Failure to Provide Appropriate Discharge Planning and Readmission for Hospitalized Resident
Penalty
Summary
Surveyors identified that the facility failed to ensure an appropriate discharge plan for one resident who was hospitalized for a suspected gastrointestinal bleed. The resident had vascular dementia with behavioral disturbances, sequelae of cerebral infarction, constipation, and atrial fibrillation, and was dependent for toileting and transfers with documented verbal and physical behaviors toward others. After the resident vomited coffee-ground emesis, the physician ordered a transfer to the hospital emergency department to rule out a GI bleed, and the discharge MDS reflected an unplanned discharge to a short-term general hospital with return anticipated.
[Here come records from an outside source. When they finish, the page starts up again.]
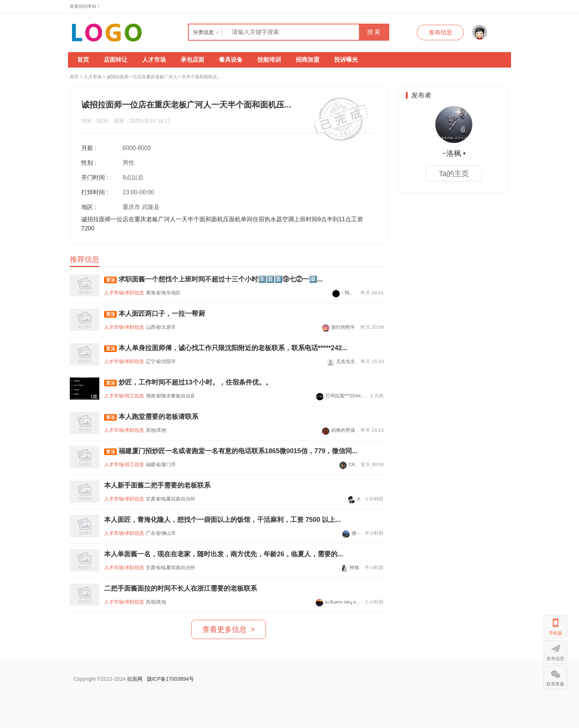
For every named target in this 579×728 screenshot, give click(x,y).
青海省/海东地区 (163, 293)
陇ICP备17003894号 (171, 679)
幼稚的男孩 (339, 430)
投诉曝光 (346, 59)
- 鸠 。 (344, 293)
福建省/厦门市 (161, 464)
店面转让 (116, 59)
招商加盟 (308, 59)
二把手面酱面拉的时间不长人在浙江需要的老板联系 (181, 588)
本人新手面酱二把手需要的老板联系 (157, 485)
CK (347, 464)
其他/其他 (156, 430)
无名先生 (341, 361)
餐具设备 (231, 59)
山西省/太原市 (161, 327)
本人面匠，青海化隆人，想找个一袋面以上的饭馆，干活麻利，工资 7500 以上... (222, 520)
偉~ (351, 533)
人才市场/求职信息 (124, 293)
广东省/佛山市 (161, 533)
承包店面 (192, 59)
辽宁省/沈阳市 (161, 361)
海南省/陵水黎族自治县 (171, 396)
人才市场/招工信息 (124, 396)
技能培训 (269, 59)
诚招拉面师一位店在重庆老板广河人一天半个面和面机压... (164, 77)
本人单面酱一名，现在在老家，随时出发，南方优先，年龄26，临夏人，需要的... (223, 554)
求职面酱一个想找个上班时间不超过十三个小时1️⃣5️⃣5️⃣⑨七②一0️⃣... (213, 279)
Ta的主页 (453, 174)
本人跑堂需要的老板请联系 (151, 417)
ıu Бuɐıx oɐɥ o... (338, 602)
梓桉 (350, 567)
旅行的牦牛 (339, 327)
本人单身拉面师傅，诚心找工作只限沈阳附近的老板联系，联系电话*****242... (226, 348)
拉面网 (135, 679)
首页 (83, 59)
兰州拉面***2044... (340, 396)
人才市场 (154, 59)
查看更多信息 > (229, 629)
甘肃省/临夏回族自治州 (171, 499)
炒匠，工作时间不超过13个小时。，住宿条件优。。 (188, 382)
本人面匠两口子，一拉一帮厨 (154, 314)
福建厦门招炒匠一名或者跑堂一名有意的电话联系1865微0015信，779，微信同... (231, 451)
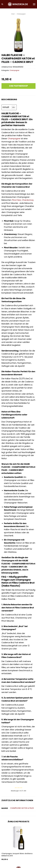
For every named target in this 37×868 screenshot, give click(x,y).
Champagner (21, 14)
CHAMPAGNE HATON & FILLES (22, 808)
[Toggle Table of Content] (12, 107)
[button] (2, 4)
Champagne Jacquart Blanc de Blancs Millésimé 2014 (17, 855)
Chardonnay (28, 200)
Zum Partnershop (18, 86)
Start (13, 14)
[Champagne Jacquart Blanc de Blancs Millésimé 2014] (18, 838)
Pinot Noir (16, 200)
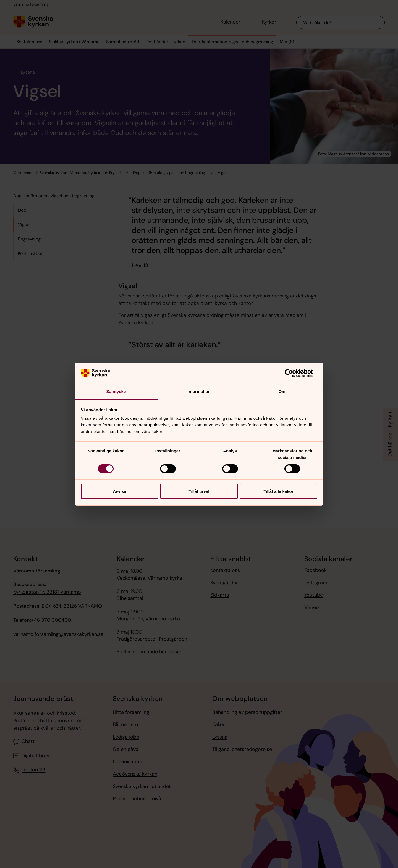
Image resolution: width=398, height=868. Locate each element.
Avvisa (120, 491)
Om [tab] (282, 392)
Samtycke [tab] (116, 392)
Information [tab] (199, 392)
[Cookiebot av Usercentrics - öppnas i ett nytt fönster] (293, 373)
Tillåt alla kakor (278, 491)
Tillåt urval (199, 491)
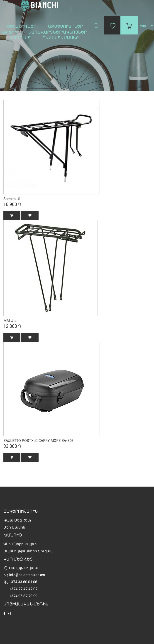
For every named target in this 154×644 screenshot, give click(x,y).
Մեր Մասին (14, 527)
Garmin (10, 32)
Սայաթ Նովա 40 (22, 568)
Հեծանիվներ (22, 26)
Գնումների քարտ (20, 544)
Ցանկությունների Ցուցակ (28, 551)
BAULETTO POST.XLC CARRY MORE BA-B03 (38, 440)
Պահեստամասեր (61, 38)
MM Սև (10, 320)
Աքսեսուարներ (66, 26)
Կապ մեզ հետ (17, 520)
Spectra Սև (13, 199)
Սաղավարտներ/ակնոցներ (58, 32)
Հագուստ (21, 38)
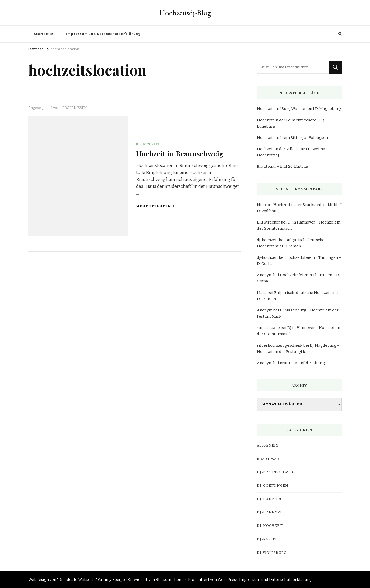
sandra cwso (268, 328)
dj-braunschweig (276, 472)
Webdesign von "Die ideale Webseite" (62, 580)
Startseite (44, 34)
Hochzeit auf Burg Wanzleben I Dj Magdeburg (299, 109)
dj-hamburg (270, 499)
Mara (262, 293)
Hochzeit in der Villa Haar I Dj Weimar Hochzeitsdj (292, 152)
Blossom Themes (171, 580)
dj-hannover (271, 512)
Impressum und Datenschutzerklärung (103, 34)
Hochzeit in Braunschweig (180, 153)
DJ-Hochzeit (148, 144)
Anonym (265, 275)
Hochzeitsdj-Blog (185, 13)
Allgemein (268, 446)
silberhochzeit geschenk (280, 345)
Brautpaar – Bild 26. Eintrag (282, 166)
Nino (261, 205)
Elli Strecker (269, 222)
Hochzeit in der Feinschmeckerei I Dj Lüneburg (291, 123)
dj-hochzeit (267, 240)
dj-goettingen (273, 486)
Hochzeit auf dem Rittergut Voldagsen (292, 138)
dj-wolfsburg (272, 553)
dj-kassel (267, 539)
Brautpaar (268, 459)
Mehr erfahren (155, 206)
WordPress (228, 580)
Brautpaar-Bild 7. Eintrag (303, 363)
An interdisciplinary care plan meeting held prior to the hospitalization included multiple disciplines, the resident’s companion, and two guardians, but there was no documentation that discharge planning was discussed, and the resident’s care plan contained no evidence of a planned discharge. While the resident was in the hospital, the facility issued a same-day Transfer/Discharge Notice stating that the IDT had determined the resident would be discharged that day, citing that the resident’s needs could not be met after reasonable accommodation and that the safety and health of individuals in the facility would be endangered. The notice identified interference from the resident’s two guardians as the evidence supporting these reasons, but there was no documentation that the resident personally endangered the health or safety of others. The notice included information about the right to appeal the discharge, and the discharge was appealed. When the resident was medically cleared to return, the facility did not accept the resident back. Review of the electronic medical record showed no documented IDT discharge plan and no nursing progress notes after the date of hospital transfer, and no social work progress notes after that time, indicating a lack of documented planning and coordination related to the discharge decision.